Y el agua para regar el jardín, lo sacábamos de un pozo bastante profundo que dejó hecho mi abuelo Pedro. Toda la casa estaba atravesada por un pasillo distribuidor desde la puerta de la calle, hasta la puerta del patio.
De pronto sonaron fuertes golpes en la puerta de la calle. Salimos corriendo los cuatro y abrimos rápidamente la puerta. A grandes voces Fernando, otro vecino de la calle, nos decía que teníamos dos ladrones por los tejados y que al arrojarles trozos de ladrillos y de gravilla que eran restos de una pequeña obra que habían hecho en la calle, se fueron corriendo por el tejado en dirección a la parte que daba con nuestro patio y nuestro garaje.
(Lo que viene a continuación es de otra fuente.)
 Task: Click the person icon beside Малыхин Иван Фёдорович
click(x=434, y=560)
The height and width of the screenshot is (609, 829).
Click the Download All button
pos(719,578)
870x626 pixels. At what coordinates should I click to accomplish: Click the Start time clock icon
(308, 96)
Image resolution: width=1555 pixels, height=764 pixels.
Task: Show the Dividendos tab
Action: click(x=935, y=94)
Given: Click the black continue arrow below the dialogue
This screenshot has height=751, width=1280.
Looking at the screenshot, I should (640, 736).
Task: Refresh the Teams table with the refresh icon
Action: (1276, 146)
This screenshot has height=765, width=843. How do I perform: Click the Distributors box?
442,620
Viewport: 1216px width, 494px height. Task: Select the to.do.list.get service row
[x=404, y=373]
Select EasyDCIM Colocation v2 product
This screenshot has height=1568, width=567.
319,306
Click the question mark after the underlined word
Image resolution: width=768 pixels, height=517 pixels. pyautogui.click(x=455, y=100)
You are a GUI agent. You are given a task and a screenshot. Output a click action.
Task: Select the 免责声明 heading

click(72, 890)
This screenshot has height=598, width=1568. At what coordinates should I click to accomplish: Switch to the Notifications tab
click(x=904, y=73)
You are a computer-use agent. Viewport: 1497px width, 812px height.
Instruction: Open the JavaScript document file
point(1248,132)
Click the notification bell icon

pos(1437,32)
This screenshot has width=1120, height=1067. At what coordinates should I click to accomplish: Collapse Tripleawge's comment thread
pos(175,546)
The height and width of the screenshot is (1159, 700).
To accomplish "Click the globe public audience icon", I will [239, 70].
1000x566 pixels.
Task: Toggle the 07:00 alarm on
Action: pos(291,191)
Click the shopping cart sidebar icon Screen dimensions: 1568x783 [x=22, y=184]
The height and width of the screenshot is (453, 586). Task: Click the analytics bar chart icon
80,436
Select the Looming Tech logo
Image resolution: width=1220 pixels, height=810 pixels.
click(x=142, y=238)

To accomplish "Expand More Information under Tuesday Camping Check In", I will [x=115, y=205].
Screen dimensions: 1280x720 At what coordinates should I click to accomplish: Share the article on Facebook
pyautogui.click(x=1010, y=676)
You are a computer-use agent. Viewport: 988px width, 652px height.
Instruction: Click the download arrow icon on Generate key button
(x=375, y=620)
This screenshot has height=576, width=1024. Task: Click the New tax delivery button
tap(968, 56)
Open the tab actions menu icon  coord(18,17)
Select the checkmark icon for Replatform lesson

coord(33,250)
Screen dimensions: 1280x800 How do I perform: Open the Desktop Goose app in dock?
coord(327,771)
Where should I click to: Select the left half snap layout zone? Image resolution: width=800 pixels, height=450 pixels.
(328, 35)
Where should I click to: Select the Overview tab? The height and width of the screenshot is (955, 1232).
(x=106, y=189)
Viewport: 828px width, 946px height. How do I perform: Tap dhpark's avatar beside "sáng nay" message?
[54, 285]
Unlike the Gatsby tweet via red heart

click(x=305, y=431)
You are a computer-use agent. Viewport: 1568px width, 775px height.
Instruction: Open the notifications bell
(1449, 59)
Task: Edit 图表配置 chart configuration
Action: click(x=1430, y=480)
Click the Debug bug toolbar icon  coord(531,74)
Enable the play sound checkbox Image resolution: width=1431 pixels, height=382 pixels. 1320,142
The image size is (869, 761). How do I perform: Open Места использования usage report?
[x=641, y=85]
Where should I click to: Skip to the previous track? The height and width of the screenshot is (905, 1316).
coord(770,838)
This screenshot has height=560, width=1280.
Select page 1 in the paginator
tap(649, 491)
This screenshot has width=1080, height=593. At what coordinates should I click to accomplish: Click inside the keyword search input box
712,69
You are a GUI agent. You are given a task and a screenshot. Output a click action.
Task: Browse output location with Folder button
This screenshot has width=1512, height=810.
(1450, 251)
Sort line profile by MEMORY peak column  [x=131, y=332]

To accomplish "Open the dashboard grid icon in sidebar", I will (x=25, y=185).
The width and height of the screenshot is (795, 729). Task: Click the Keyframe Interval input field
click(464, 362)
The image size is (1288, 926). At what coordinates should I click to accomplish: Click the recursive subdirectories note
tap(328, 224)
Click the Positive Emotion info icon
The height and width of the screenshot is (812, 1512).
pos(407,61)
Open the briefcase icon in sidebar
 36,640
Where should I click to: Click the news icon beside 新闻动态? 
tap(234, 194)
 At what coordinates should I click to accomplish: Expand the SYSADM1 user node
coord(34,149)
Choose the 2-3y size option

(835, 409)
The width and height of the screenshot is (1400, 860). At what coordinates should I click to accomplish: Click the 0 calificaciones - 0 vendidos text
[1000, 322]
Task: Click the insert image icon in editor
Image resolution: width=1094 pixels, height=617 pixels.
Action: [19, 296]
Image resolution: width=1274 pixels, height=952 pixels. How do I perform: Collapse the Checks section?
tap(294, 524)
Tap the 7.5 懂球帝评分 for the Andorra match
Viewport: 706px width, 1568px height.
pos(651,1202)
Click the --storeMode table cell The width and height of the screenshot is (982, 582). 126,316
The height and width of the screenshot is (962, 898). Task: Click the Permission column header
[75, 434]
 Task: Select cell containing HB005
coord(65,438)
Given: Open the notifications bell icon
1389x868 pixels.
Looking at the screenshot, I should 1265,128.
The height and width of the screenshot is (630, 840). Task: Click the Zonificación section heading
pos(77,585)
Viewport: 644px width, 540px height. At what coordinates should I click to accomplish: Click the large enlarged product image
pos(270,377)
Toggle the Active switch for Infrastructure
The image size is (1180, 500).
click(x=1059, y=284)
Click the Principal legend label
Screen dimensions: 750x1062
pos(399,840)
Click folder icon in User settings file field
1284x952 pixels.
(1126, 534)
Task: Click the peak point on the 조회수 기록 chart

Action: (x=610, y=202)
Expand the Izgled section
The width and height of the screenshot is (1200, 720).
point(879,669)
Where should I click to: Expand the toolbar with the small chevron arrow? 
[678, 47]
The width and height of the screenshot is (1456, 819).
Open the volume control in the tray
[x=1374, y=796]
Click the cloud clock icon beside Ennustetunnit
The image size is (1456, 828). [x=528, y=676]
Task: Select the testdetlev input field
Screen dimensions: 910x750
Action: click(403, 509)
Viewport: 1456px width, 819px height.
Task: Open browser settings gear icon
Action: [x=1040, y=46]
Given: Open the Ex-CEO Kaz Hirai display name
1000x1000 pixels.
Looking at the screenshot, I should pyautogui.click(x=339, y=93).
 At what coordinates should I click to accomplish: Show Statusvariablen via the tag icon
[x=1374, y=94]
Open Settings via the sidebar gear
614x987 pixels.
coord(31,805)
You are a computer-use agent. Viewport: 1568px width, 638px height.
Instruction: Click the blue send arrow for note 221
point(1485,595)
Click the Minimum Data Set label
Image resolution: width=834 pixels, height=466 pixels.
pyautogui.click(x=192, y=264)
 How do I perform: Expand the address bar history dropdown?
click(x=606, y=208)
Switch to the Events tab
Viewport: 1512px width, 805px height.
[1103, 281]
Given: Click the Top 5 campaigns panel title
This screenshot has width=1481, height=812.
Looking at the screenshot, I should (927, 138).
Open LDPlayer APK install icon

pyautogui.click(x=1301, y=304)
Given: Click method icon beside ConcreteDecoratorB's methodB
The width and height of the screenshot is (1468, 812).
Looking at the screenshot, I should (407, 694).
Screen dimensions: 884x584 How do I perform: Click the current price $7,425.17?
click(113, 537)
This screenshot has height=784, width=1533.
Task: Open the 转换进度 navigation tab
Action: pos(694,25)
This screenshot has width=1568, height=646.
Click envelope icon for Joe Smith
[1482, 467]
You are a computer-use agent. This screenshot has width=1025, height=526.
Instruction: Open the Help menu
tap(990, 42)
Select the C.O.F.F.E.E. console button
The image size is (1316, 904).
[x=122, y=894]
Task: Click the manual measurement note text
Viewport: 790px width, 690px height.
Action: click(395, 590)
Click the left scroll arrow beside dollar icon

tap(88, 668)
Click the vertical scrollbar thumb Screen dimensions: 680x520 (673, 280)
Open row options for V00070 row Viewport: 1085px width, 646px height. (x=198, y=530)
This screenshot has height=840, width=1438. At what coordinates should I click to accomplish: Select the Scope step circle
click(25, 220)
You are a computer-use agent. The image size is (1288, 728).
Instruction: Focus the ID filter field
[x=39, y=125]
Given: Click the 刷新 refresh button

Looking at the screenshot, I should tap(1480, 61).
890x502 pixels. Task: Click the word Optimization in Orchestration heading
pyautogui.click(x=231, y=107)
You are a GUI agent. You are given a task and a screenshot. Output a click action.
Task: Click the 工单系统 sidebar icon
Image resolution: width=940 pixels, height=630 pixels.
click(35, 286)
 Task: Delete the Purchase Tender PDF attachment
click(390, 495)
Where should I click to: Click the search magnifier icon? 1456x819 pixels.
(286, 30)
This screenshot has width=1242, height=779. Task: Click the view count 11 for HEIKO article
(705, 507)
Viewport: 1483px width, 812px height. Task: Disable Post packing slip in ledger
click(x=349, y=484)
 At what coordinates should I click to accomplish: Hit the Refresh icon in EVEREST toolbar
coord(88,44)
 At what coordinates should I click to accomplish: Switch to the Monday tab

Corrimos hasta el patio, y allí vimos a mis hermanos que venían como del garaje y llegaban justo a la esquina del cuarto de baño con el patio.
Al preguntarles nosotros si habían visto a alguien bajar de los tejados, contestaron que no habían visto a nadie.
- "Hay ladrones por los tejados" les dijimos, al mismo tiempo que veíamos en el suelo del patio, los proyectiles de obra que Fernando les había estado arrojando, cascotes y piedras.
Javi permaneció callado, pero Félix que era el mayor de los dos, dijo muy asustado: "No hay ningún ladrón. Éramos nosotros que queríamos coger un nido de gorriones que tiene ya grandes los pajaritos y que pronto van a echar a volar".
Y miraba a mi padre que estaba muy serio, pero que aparte de la travesura, prefirió ésta sin duda, mejor que tener que enfrentarse a los supuestos y por otra parte, inexistentes ladrones.
Mi padre les regañó bastante, y no cobraron porque mi madre siempre le sujetaba a mi padre para que no nos diera cachetes.
Yo estuve dando muchas vueltas a la cabeza y pensando la desgracia que hubiera sido de haber acertado Fernando alguno de los proyectiles de piedra que les arrojó. Después me estuve riendo con ganas, pensando en la rapidez que tuvieron en bajar del tejado por la reja de la ventana del cuarto de baño, al suelo. Años después, ya todos adultos, nos hemos reído muchas veces comentando lo ocurrido, y haciéndonos muchísima gracia la diferencia de carácter de los dos, uno que se hizo el “muerto” y no confesó nada, y el otro con su franqueza dando la cara, confesando lo ocurrido, y demostrando un carácter que sigue teniendo en la actualidad, más de cincuenta años después.